### Objective 1
Using the Shetland guide, list every region that the guide says is dotted with carved standing stones.
### Objective 2
Substitute "Pictish people" for "Picts" in the Shetland guide, and reproduce everything from "History of the" down to "now northern Scotland.".

### Text section
Shetland Islands Discovered: The Definitive Guide for Travellers
Shetland Islands Discovered Scotland’s Shetland Islands (or simply, Shetland) is a group of more than 100 islands, only 16 of which are inhabited, with a pristine coastline unrivalled in all of the United Kingdom. Its…
11 Oct 19 · 14 mins read
Shetland Islands Discovered
Scotland’s Shetland Islands (or simply, Shetland) is a group of more than 100 islands, only 16 of which are inhabited, with a pristine coastline unrivalled in all of the United Kingdom. Its capital is Lerwick, with a population of 7,500 – which represents a third of the total population of the Shetlands.
Sitting on the Atlantic Ocean northeast of the Scottish mainland, the Shetland Islands are the northernmost point of Britain, sharing the same latitude as St Petersburg in Russia. The islands are much closer geographically to Norway (320 kilometres) than they are to London (960 kilometres). In many ways, the Shetland Islands are also culturally closer to Scandinavia, with historical roots in the Viking invasions of the 8th century.
In this article, we will look at the history and heritage of this unique destination, and the places to visit when touring the islands, with a special focus on the Shetland Mainland.
History of the Shetland Islands
The first settlers of the Shetland Islands were the Picts. The name comes from the Roman picti, or ‘painted ones’, believed to be due to their habit of painting dye on their bodies (though modern historians have doubted the truth of these claims). They were said to have migrated from Scythia (Scandinavia) before settling and forming powerful kingdoms in what is now northern Scotland.
The Picts were more of a confederation of tribes rather than a single tribe, and did not leave written records behind, save for the symbols carved on standing stones which can still be found throughout Scotland. What we know of them we know from Roman and other historical records, where they were mentioned from around the year 300 to the year 900, after which historians believe that they were incorporated into other cultural groups. The Romans tried numerous times to invade the Picts’ territory, but were thwarted each time. While England and Wales fell under Roman rule, the Picts drove the Romans out and attacked the walls Hadrian had built to protect Roman Britain.
The Picts were responsible for the creation of intricately carved ‘standing stones’, which today dot the landscape of mainland Scotland, the Inner and Outer Hebrides, and of course, the Shetland and Orkney Islands. For more about Pictish stone carvings, take a look at our article about Britain’s Neolithic Past. In Shetland, one can visit Hjaltadans, also known as Fairy Ring or Haltadans stone circle, one of three stone circles in Shetland. A ring of 38 stones on the isle of Fetlar, ancient legend has it that that the circle of stones was once a circle of dancing trolls and that the two rock pillars in its centre were a fiddler and his wife. The group danced to the fiddler all night long and, unaware of the time, were still fiddling and dancing when the sun rose and petrified them all.

[Rows from a dataset]

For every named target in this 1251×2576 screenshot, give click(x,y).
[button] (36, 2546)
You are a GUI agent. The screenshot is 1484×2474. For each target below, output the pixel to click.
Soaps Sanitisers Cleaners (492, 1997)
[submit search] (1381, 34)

### Result 1
- Mainland Scotland
- The Inner Hebrides
- The Outer Hebrides
- The Shetland Islands
- The Orkney Islands

### Result 2
History of the Shetland Islands
The first settlers of the Shetland Islands were the Pictish people. The name comes from the Roman picti, or ‘painted ones’, believed to be due to their habit of painting dye on their bodies (though modern historians have doubted the truth of these claims). They were said to have migrated from Scythia (Scandinavia) before settling and forming powerful kingdoms in what is now northern Scotland.